Work task:
List every possible motive for Putin that the writer of the commentary on Russia's attack on Ukraine raises as a question.

Text section:
☆ ☆ ☆
“Today, we woke up to a changed world,” Deputy Prime Minister Chrystia Freeland said today. “Russia has launched a brutal and unprovoked attack on Ukraine, a country of more than 40 million people who have sought nothing but peace and freedom.”
Freeland speaks as a proud and engaged Ukrainian-Canadian, one who travels to and from the region frequently, who has studied its history and people. They are very much her people.Another voice described today as “the darkest day in European history since Hitler’s invasion of Poland in 1939.” Really? Well, yes, really. A multi-pronged per-meditated physical attack on Ukraine by water and land, in clear violation of international law, brazen in its intent and violent in its execution has already claimed lives, destroyed infrastructure and property, terrified its people and raised alarm throughout Europe and globally, all this within the maelstrom of pandemic experience and climate change connected extreme weather realities.
I find myself wondering what Putin is up to here. Is he simply anxious about potential NATO capability buildup close to Russia’s Borders? Is he concerned about access to fossil fuel and mineral resources, especially given Ukraine’s geographical advantage in building including pipelines? Is he so committed to bringing Ukraine back under Russian jurisdiction, an historic ambition especially since the collapse of the Soviet Union that he is prepared to live the life of a spy-master-bully no matter what any nation or global alliance might say? Is it simply revenge against the west? It seems so.
Is Putin alone in such convictions, seemingly able to push buttons, to give orders, to muster unlimited funds, all to mobilize human and technological resources to a single end—the end of Ukrainian independence? It seems so. I wonder who might oppose him–the cluster of minions who stand by him at press conferences, no words of explanation, just a nodding endorsement of one man’s sociopathic ambitions. Certainly not the Russian people who lack any influential political voice; opposition parties are likewise silenced and sidelined. The comparison with Hitler’s Blitzkrieg, tested in Spain, inaugurated in Poland is apt and relevant. As with Hitler, in Putin we behold a madman.
☆ ☆ ☆
Given entries:
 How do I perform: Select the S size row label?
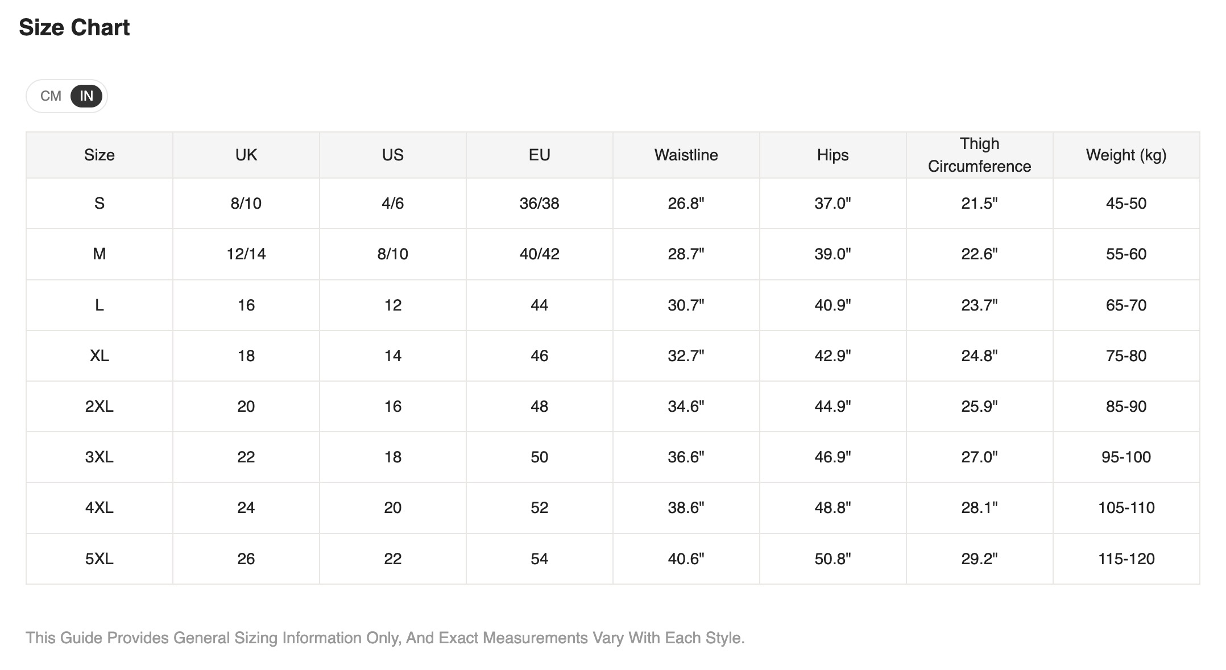tap(100, 204)
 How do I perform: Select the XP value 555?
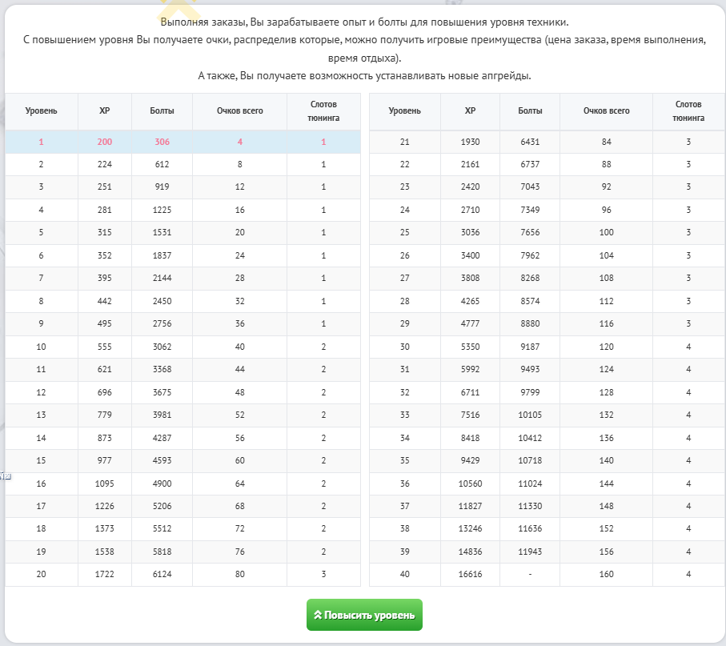[105, 347]
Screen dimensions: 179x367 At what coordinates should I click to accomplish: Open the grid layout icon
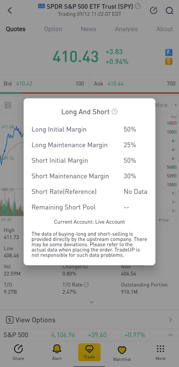(8, 105)
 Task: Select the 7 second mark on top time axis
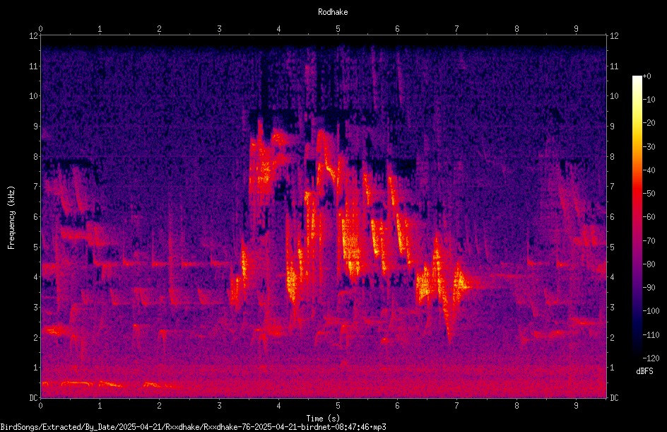point(457,29)
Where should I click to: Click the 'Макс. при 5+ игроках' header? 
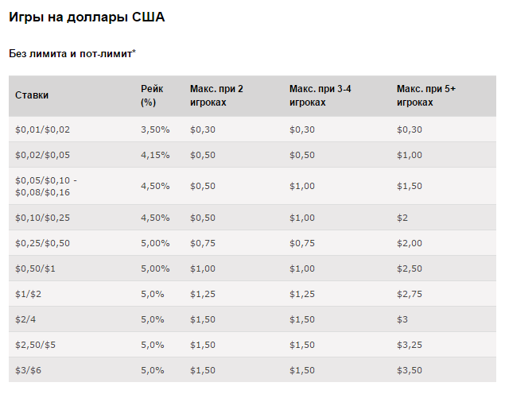click(x=426, y=95)
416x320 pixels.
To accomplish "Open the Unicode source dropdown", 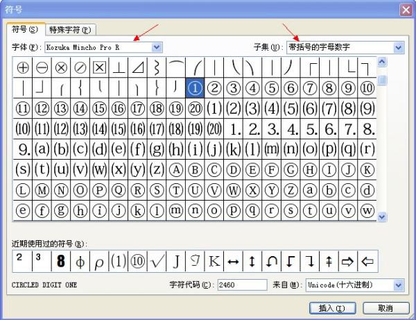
☆ ☆ ☆
Response:
- Anxiety about a potential NATO capability buildup close to Russia's borders
- Concern about access to fossil fuel and mineral resources, given Ukraine's geographical advantage in building pipelines
- Commitment to bringing Ukraine back under Russian jurisdiction
- Revenge against the west